ThinkPad X1 Carbon Touch: Display
The Lenovo ThinkPadX1 Carbon touch has a 14in a 1600x900 display. And, glory be, it's a matt display - perfectly usable under bright lights. It's even usable outdoors, at a pinch. Obviously the matt means you lose some of the vibrancy of a glossy screen, but we didn't find the Carbon Touch to be at all washed out. Viewing angles are pretty good - you could defintely gather a few people around this laptop, although it doesn't look great from above.
And it's a touchscreen.
I have to say I wasn't expecting to use the touchscreen. It's a laptop, right? But it turns out Windows 8 and touch do make good bedfellows, even when you have a perfectly good keyboard, trackpad and mouse. It helps that Lenovo has given the ThinkPad X1 Carbon Touch a 10-finger multitouch panel. It's responsive - to gestures as well as taps.
I've used the X1 Carbon Touch for over a week now, and my experience is this: when selecting things, switching and closing programs, scrolling lists and connecting to a Wi-Fi network I naturally reach out and touch. And that's in the Modern UI and in the Desktop interface. I don't image I'll ever type by touch, but it really does make sense to use a touchscreen this good. And the applications for gaming offer good potential.

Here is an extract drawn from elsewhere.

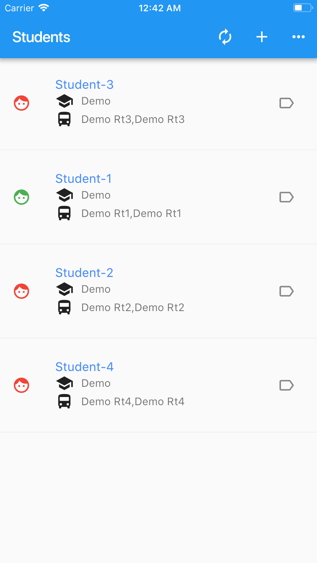
Task: Tap route text Demo Rt4,Demo Rt4
Action: coord(133,402)
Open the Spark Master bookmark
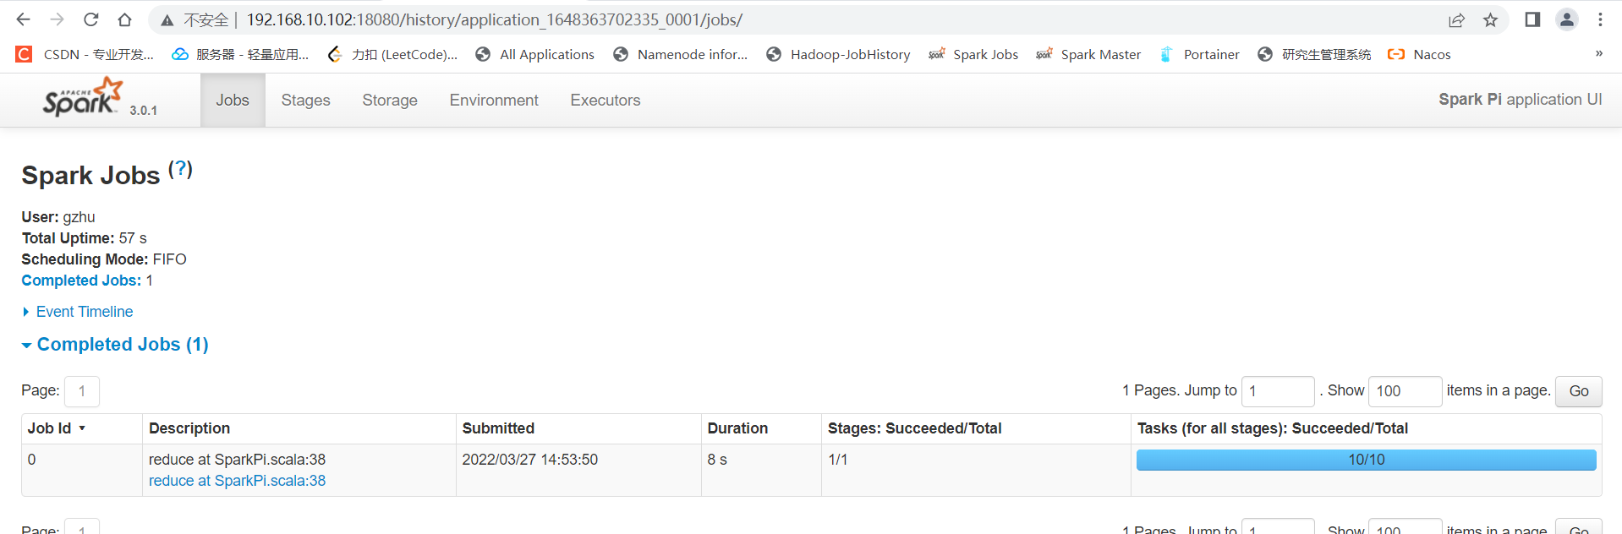 (x=1088, y=54)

ThinkPad X1 Carbon Touch vs 13in MacBook Pro with Retina Display
It's worth comparing the Lenovo ThinkPad X1 Carbon Touch with 13in Apple MacBook Pro with Retina Display. The MacBook is a similar screen size, is in essence as fast (4,596 points), lasts much longer on battery (~9 hours), and this flavour of the the Carbon Touch costs a little more. The Carbon Touch has a touchscreen, which the MacBook doesn't. But Apple's laptop has a much better display.